De los fundadores, Hugo y Gerardino, mantuvieron toda la vida entre sí una
grande y santísima amistad. Juntos se prepararon para el sacerdocio y
mutuamente se animaban y corregían. Después tuvieron que separarse para irse
cada uno a lejanas regiones a predicar. Cuando ya eran muy ancianos fueron
llamados al Monte Senario para una reunión general de todos los superiores.
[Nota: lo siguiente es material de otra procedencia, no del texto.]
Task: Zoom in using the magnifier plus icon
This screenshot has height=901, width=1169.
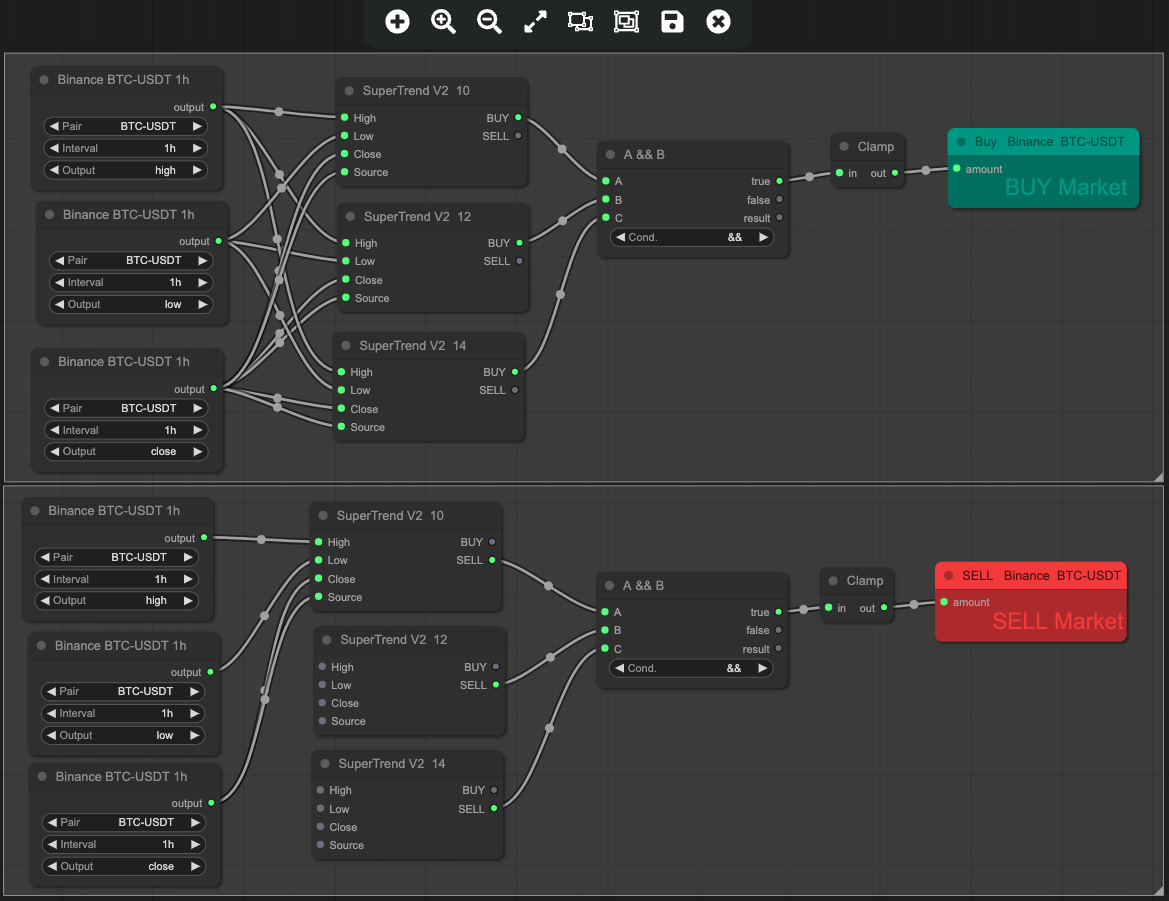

Llegaron muy fatigados por su vejez y por el largo viaje. Aquella tarde
charlaron emocionados recordando sus antiguos y bellos tiempos de juventud, y
agradeciendo a Dios los inmensos beneficios que les había concedido durante
toda su vida. Rendidos de cansancio se fueron a acostar cada uno a su celda, y
en esa noche el superior, San Felipe Benicio, vio en sueños que la Virgen María
venía a la tierra a llevarse dos blanquísimas azucenas para el cielo. Al
levantarse por la mañana supo la noticia de que los dos inseparables amigos
habían amanecido muertos, y se dio cuenta de que Nuestra Señora había venido a
llevarse a estar juntos en el Paraíso Eterno a aquellos dos que tanto la habían
amado a Ella en la tierra y que en tan santa amistad habían permanecido por
años y años, amándose como dos buenísimos hermanos.
El último
en morir fue el hermano Alejo, que llegó hasta la edad de 110 años. De él dijo
uno que lo conoció: "Cuando yo llegué a la Comunidad, solamente vivía uno
de los Siete Santos Fundadores, el hermano Alejo, y de sus labios oímos la
historia de todos ellos. La vida del hermano Alejo era tan santa que servía a
todos de buen ejemplo y demostraba como debieron ser de santos los otros seis
compañeros". El hermano Alejo murió el 17 de febrero del año 1310.